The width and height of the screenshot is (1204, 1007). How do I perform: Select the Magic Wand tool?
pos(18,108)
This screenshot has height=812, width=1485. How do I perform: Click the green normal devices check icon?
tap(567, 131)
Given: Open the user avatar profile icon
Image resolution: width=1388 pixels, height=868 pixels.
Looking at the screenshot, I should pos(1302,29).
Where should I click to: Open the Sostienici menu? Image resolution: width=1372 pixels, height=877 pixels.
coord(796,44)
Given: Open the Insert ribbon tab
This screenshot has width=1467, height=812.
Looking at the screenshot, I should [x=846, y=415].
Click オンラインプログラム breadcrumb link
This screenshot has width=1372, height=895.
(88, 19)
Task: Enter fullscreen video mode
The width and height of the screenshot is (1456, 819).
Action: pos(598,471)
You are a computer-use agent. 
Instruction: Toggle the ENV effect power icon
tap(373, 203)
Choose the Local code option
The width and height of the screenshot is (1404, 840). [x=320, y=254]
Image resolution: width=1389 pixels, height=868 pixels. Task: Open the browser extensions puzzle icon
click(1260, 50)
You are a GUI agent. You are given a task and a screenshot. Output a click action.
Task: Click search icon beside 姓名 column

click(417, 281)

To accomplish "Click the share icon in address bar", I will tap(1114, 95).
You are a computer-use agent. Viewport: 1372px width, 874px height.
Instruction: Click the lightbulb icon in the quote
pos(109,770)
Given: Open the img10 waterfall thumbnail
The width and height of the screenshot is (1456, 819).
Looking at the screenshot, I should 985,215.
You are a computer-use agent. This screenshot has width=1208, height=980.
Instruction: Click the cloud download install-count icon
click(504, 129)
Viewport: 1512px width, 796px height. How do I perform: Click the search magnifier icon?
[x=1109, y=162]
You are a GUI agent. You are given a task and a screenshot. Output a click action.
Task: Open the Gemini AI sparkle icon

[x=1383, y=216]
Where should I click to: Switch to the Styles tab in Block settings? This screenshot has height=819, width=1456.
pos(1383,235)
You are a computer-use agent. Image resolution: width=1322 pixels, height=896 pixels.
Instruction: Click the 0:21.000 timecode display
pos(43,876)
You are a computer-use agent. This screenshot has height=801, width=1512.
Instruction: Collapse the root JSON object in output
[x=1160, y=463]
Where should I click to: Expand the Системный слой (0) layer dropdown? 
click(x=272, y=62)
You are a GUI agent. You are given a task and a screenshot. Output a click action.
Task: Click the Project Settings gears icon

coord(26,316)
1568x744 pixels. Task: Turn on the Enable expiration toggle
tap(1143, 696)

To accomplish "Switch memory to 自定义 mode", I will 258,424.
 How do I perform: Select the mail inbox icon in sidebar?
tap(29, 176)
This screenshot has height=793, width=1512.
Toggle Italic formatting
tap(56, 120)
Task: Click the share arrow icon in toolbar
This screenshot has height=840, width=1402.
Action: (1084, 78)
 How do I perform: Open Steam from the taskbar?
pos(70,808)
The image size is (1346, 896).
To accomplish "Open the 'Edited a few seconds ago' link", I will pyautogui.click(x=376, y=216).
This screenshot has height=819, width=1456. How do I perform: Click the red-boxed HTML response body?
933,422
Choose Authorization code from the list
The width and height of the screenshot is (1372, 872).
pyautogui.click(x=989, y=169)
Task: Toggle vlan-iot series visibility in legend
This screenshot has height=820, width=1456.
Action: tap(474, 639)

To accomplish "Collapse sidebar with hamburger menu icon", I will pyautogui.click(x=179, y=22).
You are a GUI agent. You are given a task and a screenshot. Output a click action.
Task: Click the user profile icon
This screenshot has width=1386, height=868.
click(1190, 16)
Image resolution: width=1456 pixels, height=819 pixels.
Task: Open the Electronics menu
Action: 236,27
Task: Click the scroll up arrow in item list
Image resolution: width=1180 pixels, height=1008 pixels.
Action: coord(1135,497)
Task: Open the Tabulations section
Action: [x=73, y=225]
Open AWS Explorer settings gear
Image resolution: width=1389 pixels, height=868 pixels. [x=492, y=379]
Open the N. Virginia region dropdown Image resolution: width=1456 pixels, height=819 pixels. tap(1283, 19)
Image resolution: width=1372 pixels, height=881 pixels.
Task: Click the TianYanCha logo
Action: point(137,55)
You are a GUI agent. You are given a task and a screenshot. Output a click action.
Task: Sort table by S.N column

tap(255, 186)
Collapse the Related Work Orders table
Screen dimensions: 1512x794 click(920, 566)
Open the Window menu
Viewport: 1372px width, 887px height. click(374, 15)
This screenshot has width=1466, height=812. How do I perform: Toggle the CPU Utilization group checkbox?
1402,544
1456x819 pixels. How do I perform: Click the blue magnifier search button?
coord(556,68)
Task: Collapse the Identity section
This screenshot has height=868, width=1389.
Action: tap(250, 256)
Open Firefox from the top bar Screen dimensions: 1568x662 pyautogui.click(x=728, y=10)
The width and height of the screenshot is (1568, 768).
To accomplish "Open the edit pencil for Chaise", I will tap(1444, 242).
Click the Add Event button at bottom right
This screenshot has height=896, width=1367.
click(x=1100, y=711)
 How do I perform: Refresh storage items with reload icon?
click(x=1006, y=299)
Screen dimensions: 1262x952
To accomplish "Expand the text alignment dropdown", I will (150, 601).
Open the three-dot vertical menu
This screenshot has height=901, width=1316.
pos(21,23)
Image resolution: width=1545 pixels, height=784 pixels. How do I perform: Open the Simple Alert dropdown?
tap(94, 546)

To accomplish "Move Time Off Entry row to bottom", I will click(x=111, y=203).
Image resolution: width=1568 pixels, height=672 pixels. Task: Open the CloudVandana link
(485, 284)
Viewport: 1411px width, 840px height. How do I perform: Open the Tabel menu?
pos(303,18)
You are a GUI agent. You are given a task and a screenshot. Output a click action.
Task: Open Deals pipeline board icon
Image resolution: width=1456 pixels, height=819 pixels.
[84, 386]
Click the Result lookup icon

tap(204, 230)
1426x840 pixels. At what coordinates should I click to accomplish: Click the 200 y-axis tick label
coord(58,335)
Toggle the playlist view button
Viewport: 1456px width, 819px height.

---

Exercise directions: Looking at the data above, say how many lines contain the word "computer", with no added words.

Answer to this problem: 5